__Excerpted text__
§ §
The colorectal specialist
Robert Steele, 60, professor of surgery, Ninewells hospital, University of Dundee
Over the decades spent working in oncology I've made a number of changes to my life. I gave up smoking as a junior doctor while working on a respiratory ward and seeing so many lung cancer patients, I started taking vitamin D tablets after reading research linking a deficiency (of which there is much in Scotland due to the lack of sunlight) to certain types of cancer, and have always watched my weight.
These have all been relatively painless. But in 2007, after attending the launch of the most compelling research I have read into lifestyle choices and cancer, I decided to temper my intake of red meat. As director of the Scottish colorectal cancer screening programme, I was aware of the links between excessive red and cured meat consumption with this and other forms of cancer, yet I still ate one meal a day that contained it.
I'm now down to about twice a week, and have almost completely cut out cured meat. Reneging on bacon rolls has been difficult, but I know that twice a year – new year's day and my birthday – my wife, herself a nutritionist, will cook me them as a treat. It's something to look forward to, at least.
Seeing and operating on colorectal cancers regularly is a powerful stimulus – they don't look pretty at all. But I'm not in the business of telling people certain things should be banned completely. Nor am I one to dismiss leftfield practices outright. As well as surgery and screening, I have research interests in prevention, and have seen projects on all manner of quirky methods. If people wish to use homeopathic medicine in an attempt to prevent cancer, despite there being no medical evidence for its success or any active component whatsoever, the placebo effect itself may be strong.
The lung specialist
Adam Dangoor, 42 medical oncologist, University Hospital Bristol
A while ago I was approached by a teenager outside our local grocery shop. She asked me to buy her some fags, and I had to tell her she'd asked the wrong person. I am a medical oncologist specialising in the treatment of lung cancer; seeing people smoking as young as that is a constant frustration.
Of the lung-cancer patients I deal with, around 90% of them are smokers. Fortunately, I have never taken it up. My mother was a nurse, and when you start your medical training, as a teenager in my case, meeting patients with serious illnesses, it makes you consider your own mortality and think twice about engaging in risky habits.
I recall sharing a flat with smokers a few years back, and was amused at the contradictions in their lifestyles: I'd see one go out and enjoy a heavy night of social smoking and then wake up the next morning and eat a bio-yogurt for the health benefits he thought it would provide. Going out with them could be uncomfortable; before the smoking ban, I'd sit in pubs and sometimes have to leave early as their smoke stung my eyes.
On occasion, I'll have to tell three or four people in a day they've got months to live. It's a difficult part of the job. I try not to take my work home with me or let it affect me too much, but to really empathise with your patients you have to try to see things through their eyes. If I treat someone close to my age with young children, like me, it's hard not to think about it later.
It's not uncommon to have patients approach me, clutching the latest Daily Express front cover, demanding treatment they've seen reported in the tabloids. It can be difficult to explain there's not yet sufficient evidence for offering it – and in some cases no evidence at all.
Ultimately, however, oncology is a hugely satisfying speciality. Whether it be about prolonging life, relieving pain or psychologically supporting a patient and their family through illness, I find what I do hugely rewarding.
§ §
__Problem__
From the excerpt about two cancer specialists, reproduce the stretch from "These have all" through "to, at least.", word for word. Work only from the text above.
§ §
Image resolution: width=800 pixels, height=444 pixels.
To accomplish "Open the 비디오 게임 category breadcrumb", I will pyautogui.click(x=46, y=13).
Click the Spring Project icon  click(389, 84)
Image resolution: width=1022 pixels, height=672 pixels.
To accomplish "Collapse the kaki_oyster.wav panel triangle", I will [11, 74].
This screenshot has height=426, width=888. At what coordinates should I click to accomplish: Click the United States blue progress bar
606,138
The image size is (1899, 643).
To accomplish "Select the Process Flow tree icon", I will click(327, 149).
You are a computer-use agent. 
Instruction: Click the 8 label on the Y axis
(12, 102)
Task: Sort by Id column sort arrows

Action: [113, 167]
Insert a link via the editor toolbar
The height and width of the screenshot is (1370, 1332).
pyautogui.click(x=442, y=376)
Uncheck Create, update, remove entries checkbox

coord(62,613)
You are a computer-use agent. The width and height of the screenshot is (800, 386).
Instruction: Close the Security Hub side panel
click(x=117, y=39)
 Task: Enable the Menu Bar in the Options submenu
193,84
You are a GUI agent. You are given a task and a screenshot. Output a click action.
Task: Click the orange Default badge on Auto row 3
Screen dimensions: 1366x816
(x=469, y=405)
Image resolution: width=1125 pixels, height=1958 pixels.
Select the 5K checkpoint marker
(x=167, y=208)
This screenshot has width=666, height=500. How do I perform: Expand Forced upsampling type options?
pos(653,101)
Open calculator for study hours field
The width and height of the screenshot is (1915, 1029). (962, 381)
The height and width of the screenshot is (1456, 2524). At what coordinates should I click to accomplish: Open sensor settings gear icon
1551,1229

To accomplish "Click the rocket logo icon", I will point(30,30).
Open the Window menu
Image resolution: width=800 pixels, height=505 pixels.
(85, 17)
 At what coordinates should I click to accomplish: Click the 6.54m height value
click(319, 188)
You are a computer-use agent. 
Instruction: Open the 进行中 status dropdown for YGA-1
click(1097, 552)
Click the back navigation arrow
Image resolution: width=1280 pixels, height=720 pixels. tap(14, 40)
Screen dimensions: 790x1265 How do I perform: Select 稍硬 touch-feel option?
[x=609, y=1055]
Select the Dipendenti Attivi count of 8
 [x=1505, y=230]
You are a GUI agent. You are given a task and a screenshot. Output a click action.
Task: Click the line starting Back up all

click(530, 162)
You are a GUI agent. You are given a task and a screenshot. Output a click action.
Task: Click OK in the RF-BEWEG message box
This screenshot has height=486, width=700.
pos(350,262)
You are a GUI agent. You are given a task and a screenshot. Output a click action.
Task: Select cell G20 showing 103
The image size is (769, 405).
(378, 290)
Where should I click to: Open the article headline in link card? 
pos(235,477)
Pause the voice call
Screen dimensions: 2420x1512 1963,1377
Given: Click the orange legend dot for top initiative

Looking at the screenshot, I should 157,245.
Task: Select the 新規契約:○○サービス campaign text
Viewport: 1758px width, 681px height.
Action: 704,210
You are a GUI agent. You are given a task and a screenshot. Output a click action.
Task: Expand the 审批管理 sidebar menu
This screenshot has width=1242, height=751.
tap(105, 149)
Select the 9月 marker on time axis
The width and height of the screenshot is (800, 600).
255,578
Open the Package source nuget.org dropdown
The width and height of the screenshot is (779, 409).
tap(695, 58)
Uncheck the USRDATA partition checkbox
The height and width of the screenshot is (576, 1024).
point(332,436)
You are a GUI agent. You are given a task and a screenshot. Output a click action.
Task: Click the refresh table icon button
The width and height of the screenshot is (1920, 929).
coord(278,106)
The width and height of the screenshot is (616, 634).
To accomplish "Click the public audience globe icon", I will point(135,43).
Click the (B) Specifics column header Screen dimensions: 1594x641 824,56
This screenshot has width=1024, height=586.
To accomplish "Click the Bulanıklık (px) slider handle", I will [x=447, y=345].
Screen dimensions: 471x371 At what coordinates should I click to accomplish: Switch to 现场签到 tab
§ §
__Exercise output__
These have all been relatively painless. But in 2007, after attending the launch of the most compelling research I have read into lifestyle choices and cancer, I decided to temper my intake of red meat. As director of the Scottish colorectal cancer screening programme, I was aware of the links between excessive red and cured meat consumption with this and other forms of cancer, yet I still ate one meal a day that contained it.
I'm now down to about twice a week, and have almost completely cut out cured meat. Reneging on bacon rolls has been difficult, but I know that twice a year – new year's day and my birthday – my wife, herself a nutritionist, will cook me them as a treat. It's something to look forward to, at least.